_Data to use:_

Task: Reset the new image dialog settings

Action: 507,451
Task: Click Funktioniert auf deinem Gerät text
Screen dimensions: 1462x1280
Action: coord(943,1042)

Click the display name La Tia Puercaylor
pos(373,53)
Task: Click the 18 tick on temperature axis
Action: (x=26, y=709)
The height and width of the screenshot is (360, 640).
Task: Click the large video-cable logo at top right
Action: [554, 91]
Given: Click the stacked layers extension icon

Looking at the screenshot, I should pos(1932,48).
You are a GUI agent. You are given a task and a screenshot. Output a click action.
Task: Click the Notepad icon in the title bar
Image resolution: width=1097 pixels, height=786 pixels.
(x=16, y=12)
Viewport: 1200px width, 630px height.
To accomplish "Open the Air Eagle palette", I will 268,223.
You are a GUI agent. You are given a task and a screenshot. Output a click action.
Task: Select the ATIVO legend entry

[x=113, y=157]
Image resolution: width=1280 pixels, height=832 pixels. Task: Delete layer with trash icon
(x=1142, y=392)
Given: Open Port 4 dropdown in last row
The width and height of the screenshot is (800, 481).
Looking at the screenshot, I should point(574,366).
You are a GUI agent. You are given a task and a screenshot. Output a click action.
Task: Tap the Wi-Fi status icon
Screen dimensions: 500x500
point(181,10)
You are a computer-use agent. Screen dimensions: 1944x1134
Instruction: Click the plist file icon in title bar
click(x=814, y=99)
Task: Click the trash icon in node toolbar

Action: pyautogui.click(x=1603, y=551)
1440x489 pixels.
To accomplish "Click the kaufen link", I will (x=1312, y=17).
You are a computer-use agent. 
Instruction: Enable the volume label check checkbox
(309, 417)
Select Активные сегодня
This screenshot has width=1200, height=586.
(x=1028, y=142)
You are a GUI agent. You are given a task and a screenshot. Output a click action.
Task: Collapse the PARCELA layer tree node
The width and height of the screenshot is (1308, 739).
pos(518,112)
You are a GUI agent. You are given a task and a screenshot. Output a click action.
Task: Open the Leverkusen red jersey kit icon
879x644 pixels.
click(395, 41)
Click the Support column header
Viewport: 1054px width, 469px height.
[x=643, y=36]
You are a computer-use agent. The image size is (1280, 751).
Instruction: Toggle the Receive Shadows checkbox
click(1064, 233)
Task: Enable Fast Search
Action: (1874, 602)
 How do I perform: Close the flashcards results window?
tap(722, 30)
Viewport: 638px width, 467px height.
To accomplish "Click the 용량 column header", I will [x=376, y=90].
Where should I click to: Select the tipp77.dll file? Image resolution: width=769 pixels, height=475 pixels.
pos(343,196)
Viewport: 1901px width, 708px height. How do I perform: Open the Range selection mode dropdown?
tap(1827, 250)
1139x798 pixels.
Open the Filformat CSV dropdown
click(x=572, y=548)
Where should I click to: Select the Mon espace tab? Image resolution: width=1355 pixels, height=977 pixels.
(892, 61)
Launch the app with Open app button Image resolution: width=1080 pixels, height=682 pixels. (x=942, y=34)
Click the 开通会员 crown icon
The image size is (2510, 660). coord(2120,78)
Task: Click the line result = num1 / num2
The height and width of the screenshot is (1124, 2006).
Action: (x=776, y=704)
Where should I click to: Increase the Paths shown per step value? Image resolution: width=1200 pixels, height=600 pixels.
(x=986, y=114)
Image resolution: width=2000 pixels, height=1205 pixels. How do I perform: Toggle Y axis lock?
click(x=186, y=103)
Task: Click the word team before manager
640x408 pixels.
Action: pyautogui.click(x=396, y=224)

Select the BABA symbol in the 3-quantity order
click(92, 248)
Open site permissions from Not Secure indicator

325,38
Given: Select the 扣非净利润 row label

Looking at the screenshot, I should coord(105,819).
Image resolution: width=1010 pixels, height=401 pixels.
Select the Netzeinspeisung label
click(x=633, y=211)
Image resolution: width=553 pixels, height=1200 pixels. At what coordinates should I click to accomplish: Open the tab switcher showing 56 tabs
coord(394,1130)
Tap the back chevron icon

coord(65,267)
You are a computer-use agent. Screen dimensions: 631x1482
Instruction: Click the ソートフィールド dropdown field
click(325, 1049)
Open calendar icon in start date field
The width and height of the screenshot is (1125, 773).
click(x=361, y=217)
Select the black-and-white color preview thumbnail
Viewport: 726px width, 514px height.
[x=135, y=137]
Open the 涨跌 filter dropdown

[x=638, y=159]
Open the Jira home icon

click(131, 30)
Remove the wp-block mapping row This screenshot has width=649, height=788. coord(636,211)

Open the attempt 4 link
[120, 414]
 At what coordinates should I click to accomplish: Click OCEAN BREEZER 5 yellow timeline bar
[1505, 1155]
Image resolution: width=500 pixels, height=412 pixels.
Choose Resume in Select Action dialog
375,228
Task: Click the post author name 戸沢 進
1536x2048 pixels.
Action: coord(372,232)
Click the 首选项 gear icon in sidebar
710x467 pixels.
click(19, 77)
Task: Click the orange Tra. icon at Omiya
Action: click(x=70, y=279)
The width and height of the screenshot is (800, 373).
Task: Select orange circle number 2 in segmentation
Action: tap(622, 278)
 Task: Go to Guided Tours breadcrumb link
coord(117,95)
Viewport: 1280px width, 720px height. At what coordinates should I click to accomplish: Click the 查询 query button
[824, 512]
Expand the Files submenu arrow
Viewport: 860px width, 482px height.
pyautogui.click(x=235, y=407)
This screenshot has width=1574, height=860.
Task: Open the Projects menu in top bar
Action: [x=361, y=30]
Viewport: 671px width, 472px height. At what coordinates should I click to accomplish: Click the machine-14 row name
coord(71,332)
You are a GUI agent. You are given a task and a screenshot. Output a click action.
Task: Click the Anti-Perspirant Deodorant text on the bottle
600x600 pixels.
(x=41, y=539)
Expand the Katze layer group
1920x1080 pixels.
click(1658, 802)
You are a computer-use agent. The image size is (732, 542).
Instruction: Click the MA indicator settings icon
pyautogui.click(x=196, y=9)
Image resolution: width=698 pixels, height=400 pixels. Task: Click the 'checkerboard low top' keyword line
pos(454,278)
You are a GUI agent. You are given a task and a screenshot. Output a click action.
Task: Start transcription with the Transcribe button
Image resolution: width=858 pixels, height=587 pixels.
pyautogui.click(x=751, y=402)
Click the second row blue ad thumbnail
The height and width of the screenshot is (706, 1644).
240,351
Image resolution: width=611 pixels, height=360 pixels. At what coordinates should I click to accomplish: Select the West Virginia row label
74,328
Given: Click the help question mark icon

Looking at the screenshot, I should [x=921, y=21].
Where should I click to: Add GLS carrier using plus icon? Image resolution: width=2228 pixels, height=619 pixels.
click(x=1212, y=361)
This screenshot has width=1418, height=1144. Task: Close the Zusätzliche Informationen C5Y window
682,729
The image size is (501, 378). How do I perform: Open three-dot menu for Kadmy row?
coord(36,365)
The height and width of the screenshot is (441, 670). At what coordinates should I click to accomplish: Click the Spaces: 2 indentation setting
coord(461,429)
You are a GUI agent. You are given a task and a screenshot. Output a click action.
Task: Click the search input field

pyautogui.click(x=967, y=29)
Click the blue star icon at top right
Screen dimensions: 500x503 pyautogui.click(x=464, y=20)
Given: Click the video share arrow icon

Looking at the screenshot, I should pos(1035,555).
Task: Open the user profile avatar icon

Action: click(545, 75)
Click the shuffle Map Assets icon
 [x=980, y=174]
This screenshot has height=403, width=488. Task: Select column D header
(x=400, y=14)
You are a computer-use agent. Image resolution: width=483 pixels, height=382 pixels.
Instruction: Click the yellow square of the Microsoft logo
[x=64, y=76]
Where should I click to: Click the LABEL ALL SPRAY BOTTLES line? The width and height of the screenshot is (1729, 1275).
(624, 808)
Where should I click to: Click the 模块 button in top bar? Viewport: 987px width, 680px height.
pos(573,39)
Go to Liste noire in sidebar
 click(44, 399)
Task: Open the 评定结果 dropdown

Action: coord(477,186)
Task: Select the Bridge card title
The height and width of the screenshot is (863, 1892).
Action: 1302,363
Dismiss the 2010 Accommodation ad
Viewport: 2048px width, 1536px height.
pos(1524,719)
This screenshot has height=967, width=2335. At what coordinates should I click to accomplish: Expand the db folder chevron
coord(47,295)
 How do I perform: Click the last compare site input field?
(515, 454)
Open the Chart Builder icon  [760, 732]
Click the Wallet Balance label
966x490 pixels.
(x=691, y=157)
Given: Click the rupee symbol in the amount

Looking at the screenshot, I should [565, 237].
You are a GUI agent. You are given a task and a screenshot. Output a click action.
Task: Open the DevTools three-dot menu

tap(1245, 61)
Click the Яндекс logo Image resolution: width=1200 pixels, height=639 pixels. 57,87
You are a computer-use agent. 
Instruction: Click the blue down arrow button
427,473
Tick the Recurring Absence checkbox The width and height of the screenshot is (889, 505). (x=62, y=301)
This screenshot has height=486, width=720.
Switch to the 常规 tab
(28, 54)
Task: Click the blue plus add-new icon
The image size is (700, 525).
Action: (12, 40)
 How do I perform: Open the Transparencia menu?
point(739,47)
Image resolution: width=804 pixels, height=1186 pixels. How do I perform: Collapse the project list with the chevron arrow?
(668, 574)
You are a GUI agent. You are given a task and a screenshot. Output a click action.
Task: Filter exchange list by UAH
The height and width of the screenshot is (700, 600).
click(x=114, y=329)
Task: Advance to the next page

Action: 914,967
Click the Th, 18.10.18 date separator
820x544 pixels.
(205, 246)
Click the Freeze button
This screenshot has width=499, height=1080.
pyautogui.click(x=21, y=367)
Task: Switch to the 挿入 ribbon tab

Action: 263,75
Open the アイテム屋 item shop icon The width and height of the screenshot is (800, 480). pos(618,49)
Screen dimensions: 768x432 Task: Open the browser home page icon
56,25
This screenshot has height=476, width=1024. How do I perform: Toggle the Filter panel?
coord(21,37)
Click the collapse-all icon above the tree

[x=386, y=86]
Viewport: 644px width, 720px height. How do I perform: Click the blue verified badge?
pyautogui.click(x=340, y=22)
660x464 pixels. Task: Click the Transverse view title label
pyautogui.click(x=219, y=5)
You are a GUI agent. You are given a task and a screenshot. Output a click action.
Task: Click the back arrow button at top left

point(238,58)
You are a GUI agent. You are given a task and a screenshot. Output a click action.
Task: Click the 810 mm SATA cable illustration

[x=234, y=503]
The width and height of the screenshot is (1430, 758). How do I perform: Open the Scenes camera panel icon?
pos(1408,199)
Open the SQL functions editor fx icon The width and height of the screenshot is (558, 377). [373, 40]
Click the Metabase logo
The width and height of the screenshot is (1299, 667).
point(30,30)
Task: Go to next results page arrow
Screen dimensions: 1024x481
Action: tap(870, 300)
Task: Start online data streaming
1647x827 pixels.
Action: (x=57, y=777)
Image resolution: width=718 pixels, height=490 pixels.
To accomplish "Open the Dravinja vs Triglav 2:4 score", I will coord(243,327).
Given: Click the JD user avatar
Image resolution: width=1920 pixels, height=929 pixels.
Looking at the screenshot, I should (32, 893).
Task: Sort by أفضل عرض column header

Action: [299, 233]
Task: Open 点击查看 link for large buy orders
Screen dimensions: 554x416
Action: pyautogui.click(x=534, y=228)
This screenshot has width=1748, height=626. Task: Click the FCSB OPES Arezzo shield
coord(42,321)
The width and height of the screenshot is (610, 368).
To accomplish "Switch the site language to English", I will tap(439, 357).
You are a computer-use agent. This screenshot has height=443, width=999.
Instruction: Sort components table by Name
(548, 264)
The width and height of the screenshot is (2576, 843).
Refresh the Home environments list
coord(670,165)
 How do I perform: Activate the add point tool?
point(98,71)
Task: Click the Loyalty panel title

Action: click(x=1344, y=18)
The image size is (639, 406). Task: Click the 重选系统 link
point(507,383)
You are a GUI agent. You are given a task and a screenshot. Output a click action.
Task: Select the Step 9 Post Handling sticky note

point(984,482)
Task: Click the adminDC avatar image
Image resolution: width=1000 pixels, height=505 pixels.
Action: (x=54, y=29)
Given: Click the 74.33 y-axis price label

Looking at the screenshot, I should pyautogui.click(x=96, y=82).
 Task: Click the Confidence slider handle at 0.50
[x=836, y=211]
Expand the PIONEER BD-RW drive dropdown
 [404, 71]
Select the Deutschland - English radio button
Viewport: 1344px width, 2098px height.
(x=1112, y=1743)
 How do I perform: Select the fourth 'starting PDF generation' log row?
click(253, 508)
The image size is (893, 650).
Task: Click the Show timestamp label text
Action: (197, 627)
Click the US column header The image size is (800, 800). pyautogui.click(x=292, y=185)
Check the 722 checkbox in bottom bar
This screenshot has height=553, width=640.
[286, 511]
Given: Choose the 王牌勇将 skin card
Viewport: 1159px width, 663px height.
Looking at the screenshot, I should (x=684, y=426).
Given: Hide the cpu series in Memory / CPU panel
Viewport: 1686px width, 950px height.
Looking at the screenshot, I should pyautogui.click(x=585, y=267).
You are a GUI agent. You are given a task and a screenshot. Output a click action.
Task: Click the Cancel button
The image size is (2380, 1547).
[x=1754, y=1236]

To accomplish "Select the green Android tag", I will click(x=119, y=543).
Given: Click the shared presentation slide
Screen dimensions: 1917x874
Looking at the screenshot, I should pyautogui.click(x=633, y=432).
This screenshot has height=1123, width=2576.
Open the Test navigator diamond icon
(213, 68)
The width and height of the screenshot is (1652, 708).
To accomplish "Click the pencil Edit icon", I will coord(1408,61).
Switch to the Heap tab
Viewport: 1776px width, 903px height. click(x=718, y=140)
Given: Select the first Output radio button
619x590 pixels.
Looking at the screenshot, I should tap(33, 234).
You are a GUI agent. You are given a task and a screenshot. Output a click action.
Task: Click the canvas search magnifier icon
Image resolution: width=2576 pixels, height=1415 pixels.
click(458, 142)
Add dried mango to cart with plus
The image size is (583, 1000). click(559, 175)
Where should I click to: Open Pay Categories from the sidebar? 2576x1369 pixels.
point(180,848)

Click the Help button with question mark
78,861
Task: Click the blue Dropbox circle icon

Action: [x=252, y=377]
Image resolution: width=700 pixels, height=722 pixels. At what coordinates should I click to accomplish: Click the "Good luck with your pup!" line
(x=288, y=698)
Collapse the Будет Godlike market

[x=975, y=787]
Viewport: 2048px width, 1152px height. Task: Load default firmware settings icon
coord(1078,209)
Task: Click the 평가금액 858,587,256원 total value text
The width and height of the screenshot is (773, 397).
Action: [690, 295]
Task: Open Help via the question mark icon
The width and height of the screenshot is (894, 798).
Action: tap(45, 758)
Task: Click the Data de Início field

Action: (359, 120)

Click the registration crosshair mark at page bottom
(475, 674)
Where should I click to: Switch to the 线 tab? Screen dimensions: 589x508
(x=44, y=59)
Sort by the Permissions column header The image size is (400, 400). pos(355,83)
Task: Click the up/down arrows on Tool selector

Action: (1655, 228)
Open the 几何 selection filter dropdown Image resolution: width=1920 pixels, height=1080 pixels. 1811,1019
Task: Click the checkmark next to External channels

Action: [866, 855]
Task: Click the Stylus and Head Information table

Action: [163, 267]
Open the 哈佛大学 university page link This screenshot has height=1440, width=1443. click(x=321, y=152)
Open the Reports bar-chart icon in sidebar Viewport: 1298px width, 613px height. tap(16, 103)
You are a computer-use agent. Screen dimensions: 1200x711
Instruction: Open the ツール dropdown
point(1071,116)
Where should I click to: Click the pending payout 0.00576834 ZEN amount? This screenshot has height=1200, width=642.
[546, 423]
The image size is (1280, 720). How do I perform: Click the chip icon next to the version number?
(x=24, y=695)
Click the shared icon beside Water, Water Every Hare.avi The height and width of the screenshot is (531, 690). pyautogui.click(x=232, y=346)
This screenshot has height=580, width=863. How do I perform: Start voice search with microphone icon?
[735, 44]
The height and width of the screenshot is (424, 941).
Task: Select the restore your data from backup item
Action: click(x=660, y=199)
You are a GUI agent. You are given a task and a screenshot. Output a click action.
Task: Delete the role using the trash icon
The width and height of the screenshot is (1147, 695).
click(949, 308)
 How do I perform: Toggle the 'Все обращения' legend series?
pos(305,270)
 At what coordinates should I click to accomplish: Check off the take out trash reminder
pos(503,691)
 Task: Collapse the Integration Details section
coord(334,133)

_Problem details:_
Could you reproduce everything from the start of the data down to the line containing "Action: coord(943,1042)", with that line included and nothing altered?

_Solved exercise:_
Task: Reset the new image dialog settings

Action: 507,451
Task: Click Funktioniert auf deinem Gerät text
Screen dimensions: 1462x1280
Action: coord(943,1042)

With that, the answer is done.